Heap Sort
Description
Heap Sort is a comparison-based sorting algorithm that uses a binary heap data structure. It divides its input into a sorted and an unsorted region, and iteratively shrinks the unsorted region by extracting the largest element and moving it to the sorted region.
What is Heap Sort?
Heap Sort works by visualizing the elements of the array as a special kind of complete binary tree called a heap. The algorithm first builds a max heap from the input data, then repeatedly extracts the maximum element from the heap and reconstructs the heap until all elements are sorted.
Key Characteristics
- Comparison-Based: Elements are sorted by comparing them with each other
- In-Place: Requires only a constant amount of additional memory space
- Not Stable: Does not preserve the relative order of equal elements
- Non-Adaptive: Performance doesn't improve on partially sorted data
How Does It Differ from Other Sorting Algorithms?

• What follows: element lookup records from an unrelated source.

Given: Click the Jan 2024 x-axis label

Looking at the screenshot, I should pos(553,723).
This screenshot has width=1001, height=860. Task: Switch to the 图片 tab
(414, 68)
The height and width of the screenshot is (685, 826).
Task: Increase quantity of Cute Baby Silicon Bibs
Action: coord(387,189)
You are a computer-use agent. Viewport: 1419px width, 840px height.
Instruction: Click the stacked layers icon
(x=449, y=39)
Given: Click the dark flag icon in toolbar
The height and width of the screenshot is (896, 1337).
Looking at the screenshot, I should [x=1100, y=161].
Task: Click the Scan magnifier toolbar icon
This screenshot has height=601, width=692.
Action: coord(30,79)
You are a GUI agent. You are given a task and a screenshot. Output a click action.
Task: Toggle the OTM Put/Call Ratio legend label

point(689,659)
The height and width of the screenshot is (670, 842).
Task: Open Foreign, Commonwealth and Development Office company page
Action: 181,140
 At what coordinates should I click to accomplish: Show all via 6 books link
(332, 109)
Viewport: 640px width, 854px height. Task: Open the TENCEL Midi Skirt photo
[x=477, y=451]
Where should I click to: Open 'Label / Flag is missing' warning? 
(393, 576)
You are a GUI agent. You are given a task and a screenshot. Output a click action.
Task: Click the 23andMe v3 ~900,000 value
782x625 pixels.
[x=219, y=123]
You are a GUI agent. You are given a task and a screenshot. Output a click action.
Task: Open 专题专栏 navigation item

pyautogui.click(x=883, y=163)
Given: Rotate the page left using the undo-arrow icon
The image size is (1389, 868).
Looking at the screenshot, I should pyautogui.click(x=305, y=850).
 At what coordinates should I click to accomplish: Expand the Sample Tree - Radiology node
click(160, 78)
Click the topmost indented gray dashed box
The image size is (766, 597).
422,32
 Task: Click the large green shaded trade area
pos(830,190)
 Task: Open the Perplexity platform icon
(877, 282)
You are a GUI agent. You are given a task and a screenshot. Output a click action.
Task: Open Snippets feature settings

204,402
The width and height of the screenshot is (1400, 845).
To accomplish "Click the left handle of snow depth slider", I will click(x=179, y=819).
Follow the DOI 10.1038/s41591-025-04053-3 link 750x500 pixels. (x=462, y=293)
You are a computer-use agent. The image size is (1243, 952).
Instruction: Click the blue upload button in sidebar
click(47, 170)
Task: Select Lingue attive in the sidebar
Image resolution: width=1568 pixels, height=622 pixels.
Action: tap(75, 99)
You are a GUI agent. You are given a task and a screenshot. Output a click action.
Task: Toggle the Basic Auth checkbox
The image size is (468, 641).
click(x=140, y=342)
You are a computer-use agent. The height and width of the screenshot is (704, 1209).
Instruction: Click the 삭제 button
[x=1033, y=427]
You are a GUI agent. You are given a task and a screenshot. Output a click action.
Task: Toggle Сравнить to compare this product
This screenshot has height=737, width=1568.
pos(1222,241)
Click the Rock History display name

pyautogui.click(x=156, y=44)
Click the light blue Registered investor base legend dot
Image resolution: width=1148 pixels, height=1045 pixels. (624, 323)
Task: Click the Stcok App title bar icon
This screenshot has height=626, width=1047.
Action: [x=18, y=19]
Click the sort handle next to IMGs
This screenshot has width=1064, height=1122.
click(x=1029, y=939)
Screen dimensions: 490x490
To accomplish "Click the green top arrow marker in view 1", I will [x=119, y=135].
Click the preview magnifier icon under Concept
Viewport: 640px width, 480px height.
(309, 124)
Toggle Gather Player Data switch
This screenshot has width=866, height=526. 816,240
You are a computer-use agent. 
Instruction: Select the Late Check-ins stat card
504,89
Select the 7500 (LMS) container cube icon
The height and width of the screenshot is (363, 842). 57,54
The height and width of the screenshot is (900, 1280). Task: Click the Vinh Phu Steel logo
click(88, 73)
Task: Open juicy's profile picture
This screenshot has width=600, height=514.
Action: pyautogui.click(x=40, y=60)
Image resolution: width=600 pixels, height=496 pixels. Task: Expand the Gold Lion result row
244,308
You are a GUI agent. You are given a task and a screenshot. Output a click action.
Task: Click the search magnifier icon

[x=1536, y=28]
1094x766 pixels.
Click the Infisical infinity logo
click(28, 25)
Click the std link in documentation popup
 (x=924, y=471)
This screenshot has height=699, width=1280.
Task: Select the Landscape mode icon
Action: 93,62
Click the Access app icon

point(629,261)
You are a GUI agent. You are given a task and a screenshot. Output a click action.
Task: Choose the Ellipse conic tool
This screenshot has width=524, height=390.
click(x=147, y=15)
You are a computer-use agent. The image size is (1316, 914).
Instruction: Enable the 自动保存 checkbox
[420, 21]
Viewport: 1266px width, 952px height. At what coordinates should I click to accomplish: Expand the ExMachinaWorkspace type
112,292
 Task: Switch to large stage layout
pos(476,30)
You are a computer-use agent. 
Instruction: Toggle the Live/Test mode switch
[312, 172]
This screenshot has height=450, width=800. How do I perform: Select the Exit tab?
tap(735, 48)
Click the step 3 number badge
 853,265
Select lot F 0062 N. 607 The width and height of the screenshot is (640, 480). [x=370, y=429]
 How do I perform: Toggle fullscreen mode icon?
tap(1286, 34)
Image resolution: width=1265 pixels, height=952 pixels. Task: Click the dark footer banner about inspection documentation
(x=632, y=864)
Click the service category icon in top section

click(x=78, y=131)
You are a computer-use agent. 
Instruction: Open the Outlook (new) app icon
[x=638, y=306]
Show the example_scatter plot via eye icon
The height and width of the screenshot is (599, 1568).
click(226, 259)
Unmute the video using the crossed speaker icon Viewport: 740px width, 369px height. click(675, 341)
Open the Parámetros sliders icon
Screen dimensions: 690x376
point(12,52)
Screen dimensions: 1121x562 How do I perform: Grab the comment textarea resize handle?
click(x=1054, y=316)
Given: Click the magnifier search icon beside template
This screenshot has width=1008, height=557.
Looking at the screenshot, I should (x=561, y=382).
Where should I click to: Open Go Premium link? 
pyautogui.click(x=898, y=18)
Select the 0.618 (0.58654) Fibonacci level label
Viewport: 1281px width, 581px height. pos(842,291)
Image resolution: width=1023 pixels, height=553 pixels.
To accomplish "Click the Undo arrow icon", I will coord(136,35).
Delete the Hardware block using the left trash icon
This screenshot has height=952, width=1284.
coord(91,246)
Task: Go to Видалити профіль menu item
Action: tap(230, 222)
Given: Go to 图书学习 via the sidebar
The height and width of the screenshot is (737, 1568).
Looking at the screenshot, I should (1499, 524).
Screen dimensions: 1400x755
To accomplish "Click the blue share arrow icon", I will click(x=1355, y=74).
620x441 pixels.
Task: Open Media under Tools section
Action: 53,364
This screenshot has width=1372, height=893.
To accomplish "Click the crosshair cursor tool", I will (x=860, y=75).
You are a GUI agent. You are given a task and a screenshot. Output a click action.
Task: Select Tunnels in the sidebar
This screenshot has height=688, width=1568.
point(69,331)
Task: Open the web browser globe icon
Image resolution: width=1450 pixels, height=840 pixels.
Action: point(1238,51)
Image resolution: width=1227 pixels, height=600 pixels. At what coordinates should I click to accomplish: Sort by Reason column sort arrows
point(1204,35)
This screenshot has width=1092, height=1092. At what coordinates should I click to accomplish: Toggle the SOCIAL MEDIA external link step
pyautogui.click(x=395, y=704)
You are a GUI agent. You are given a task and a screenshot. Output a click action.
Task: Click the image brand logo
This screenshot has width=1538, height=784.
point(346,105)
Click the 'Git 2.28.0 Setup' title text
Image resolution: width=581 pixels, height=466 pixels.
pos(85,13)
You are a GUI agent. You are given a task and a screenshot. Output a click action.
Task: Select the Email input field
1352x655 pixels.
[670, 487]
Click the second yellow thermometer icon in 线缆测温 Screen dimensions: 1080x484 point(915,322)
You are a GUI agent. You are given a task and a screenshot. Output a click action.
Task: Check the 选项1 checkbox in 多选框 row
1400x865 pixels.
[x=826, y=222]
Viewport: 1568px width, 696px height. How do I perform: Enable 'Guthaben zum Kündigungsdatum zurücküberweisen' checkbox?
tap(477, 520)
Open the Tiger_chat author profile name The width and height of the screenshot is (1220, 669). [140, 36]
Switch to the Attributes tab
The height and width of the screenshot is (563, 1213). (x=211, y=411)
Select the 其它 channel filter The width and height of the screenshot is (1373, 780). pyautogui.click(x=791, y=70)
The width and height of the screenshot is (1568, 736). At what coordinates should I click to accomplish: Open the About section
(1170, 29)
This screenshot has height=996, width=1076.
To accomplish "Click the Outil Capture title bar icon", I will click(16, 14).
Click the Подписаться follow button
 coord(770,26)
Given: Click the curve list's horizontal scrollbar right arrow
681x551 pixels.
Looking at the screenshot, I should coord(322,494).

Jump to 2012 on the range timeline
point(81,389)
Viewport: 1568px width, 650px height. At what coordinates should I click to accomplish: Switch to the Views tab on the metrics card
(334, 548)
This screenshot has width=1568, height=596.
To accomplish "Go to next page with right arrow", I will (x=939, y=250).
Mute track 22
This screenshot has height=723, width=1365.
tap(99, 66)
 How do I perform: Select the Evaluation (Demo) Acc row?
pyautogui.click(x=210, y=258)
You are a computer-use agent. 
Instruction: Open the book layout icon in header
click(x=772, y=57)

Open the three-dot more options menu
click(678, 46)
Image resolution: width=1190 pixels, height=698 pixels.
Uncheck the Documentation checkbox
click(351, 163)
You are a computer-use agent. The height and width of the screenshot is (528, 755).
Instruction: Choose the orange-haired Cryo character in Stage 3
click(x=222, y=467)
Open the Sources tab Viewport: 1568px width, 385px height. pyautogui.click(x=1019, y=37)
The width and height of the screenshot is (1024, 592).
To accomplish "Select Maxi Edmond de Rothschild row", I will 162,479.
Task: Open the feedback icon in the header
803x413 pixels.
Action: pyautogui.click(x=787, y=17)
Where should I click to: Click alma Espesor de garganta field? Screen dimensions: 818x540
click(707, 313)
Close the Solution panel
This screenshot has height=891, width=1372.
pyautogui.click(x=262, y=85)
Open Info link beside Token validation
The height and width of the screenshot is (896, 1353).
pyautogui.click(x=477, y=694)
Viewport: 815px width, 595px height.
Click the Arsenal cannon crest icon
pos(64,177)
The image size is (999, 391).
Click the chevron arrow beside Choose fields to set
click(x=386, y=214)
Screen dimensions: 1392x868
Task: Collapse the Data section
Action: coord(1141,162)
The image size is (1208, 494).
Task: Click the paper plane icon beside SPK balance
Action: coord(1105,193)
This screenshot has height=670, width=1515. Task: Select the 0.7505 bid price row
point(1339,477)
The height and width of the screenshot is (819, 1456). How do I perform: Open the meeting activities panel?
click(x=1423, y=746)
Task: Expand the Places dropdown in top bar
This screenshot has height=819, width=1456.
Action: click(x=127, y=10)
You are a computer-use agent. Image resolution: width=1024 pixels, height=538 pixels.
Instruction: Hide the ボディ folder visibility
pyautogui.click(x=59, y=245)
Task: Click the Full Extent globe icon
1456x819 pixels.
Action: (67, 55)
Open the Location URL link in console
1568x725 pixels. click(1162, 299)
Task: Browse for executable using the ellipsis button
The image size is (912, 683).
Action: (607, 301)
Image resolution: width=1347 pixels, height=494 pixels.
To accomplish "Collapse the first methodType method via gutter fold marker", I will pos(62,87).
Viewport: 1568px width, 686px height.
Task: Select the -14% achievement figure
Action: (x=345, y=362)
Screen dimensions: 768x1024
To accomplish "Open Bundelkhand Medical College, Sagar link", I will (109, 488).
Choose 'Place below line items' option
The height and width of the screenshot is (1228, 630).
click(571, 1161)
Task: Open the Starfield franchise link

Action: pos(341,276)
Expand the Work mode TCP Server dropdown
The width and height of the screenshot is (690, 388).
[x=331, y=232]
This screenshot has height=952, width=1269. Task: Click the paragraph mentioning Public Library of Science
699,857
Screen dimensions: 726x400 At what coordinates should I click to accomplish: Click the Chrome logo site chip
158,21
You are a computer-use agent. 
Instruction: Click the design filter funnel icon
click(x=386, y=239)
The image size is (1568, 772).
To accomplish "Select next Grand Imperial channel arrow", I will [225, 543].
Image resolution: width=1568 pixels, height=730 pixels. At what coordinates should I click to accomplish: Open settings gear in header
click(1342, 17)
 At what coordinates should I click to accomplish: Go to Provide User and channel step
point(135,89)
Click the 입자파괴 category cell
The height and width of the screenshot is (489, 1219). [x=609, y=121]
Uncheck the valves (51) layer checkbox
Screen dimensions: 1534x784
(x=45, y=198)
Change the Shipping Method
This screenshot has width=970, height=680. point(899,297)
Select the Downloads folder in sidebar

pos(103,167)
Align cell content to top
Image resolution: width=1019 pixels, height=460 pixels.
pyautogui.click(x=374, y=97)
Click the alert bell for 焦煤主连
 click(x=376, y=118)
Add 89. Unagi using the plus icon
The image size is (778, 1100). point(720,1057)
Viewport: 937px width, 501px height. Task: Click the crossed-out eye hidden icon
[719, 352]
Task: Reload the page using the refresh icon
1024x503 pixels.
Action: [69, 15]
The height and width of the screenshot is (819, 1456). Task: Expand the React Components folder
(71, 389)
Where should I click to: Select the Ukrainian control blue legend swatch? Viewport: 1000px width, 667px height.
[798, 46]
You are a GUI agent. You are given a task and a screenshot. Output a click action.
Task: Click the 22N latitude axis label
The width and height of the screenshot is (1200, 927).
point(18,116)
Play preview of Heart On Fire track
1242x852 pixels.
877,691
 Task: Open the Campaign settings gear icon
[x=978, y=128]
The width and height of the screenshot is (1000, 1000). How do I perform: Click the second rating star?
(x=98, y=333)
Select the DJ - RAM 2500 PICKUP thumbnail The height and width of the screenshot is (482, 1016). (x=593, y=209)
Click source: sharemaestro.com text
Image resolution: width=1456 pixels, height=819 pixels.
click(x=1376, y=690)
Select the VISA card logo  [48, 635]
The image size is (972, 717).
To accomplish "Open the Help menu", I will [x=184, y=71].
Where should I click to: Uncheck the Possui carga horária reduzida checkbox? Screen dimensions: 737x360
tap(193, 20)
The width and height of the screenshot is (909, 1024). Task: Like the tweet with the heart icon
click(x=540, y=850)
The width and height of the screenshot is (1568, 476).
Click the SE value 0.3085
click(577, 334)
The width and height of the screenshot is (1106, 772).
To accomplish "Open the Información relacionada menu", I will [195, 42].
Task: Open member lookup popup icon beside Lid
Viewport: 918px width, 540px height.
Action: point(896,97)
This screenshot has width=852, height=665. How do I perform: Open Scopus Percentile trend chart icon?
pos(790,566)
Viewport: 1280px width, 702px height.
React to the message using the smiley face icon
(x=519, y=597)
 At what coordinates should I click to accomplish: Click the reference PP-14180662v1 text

Unlike Quick Sort, Heap Sort guarantees O(n log n) time complexity in the worst case. Unlike Merge Sort, it doesn't require additional memory space. The algorithm is particularly useful when you need consistent performance and have strict memory constraints.
History
Heap Sort was invented by J.W.J. Williams in 1964, marking a significant milestone in the history of sorting algorithms. The algorithm was first published in the paper "Algorithm 232 - Heapsort" in the Communications of the ACM. The development of Heap Sort was particularly notable because it was the first sorting algorithm to achieve optimal time complexity O(n log n) in the worst case while using only O(1) auxiliary space. This was a significant improvement over Quick Sort's worst-case time complexity of O(n²). The binary heap data structure, which is fundamental to Heap Sort, was also introduced in this same paper. Robert W. Floyd later improved the algorithm in 1964 with his "bottom-up" heap construction method, which reduced the complexity of building the initial heap from O(n log n) to O(n).
Understanding Heaps
A binary heap is a complete binary tree that forms the foundation of the Heap Sort algorithm. Understanding heaps is crucial to comprehending how Heap Sort achieves its efficiency.
Binary Heap Structure
A binary heap is a complete binary tree with two fundamental properties:
- Structure Property: A binary heap is a complete binary tree, which means all levels are fully filled except possibly the last level, which is filled from left to right. This property ensures the tree remains balanced.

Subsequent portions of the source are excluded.